Below the fold is an essay that is partly a reaction to reading parts of William Voegeli’s new book, Never Enough, which ruminates on liberalism, conservatism, and the welfare state.In the end, I gather what Voegeli proposes is a hypothetical bargain. If liberals will agree to some finite limit on the welfare state, conservatives should agree to try to make the best of it by making design changes (such as means testing) that maximize the benefits of the welfare state relative to its costs.

The title of the book suggests that liberals have never thought in terms of offering such a bargain. No matter how big the welfare state becomes, they think it ought to be bigger. In what I have read, Voegeli does not explain why liberals think this way. He might have cited Thomas Sowell on “the unconstrained vision.” In any case, I think he is making an unstated assumption that liberals would accept his hypothetical bargain if conservatives would only offer it. Or, alternatively, that the voters would elect large majorities of conservatives based on a platform that includes the hypothetical bargain.

I certainly doubt that liberals would accept such a hypothetical bargain. Consider another hypothetical bargain that is popular with market-oriented types. We’ll let you (the liberals) decide how much to spend per capita on education, if you will let us (the market-oriented) determine how it is spent (i.e., using vouchers). I have never come across a liberal who liked that bargain. They cannot imagine depriving children of government’s expertise in education. Similarly, I doubt that a liberal would accept Voegeli’s bargain, because it makes no sense for anyone, rich or poor, to be deprived of the expert guidance that the state can provide in making choices about saving and health care.

Indeed, I would suggest to Voegeli that the welfare state is not the root of the disagreement between what I call the Established Church of Unlimited Government and the heresy of limited government. The root (or better yet, the soil) includes what Daniel Klein calls “The People’s Romance,” in which the state is infused with mystical qualities. It also includes what I might call “The Progressives’ Romance,” in which technocrats and social scientists are infused with mystical qualities.

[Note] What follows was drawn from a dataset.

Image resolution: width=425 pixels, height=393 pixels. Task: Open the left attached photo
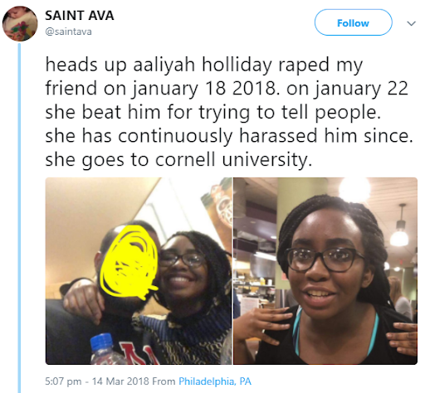coord(139,271)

Relative to the soil of magical thinking about the state and about technocratic expertise, the welfare state is merely the largest weed. It is a weed that seems particularly vulnerable at the moment, because of the current situation in Greece and the similar situation implicit for the United States in the medium-term projections of the Congressional Budget Office. But I am not convinced that trimming the weed would be a sufficient achievement for libertarians/conservatives, given the soil.

To illustrate, consider another hypothetical bargain. Suppose that liberals offered to keep the combination of Social Security, Medicare, and Medicaid below 15 percent of GDP and overall Federal spending below 20 percent of GDP indefinitely, in exchange for which they would be given free rein on other policy issues. That is, they could dictate energy and environmental policy, enact unlimited “nudges” to try to change what people eat or how they invest, impose regulations to address what they perceive as inequities in the work place and in access to credit, and so on. Should we accept that bargain? It seems to me that Voegeli offers us no basis for rejecting it, although I myself would be quite opposed.

Over the past decade, I have offered many ideas for trimming the weed. Most of them are based on raising the age of eligibility for Social Security and Medicare and indexing the age of eligibility to longevity going forward. I will continue to advocate such an approach.

However, I think that the soil is the more important problem. If the nation’s educated elite were to wake up tomorrow with a firm grasp of Hayek’s insight into the knowledge problem, then the Progressives’ Romance would disappear from the soil. And if the average American were to wake up tomorrow with a firm grasp of Tocqueville’s insight into the ability of civil society and voluntary associations to serve as vehicles for solving collective problems in a democracy, then the People’s Romance would disappear as well. In my view, unless these changes in the soil take place, we are destined to be overrun by weeds, one way or the other.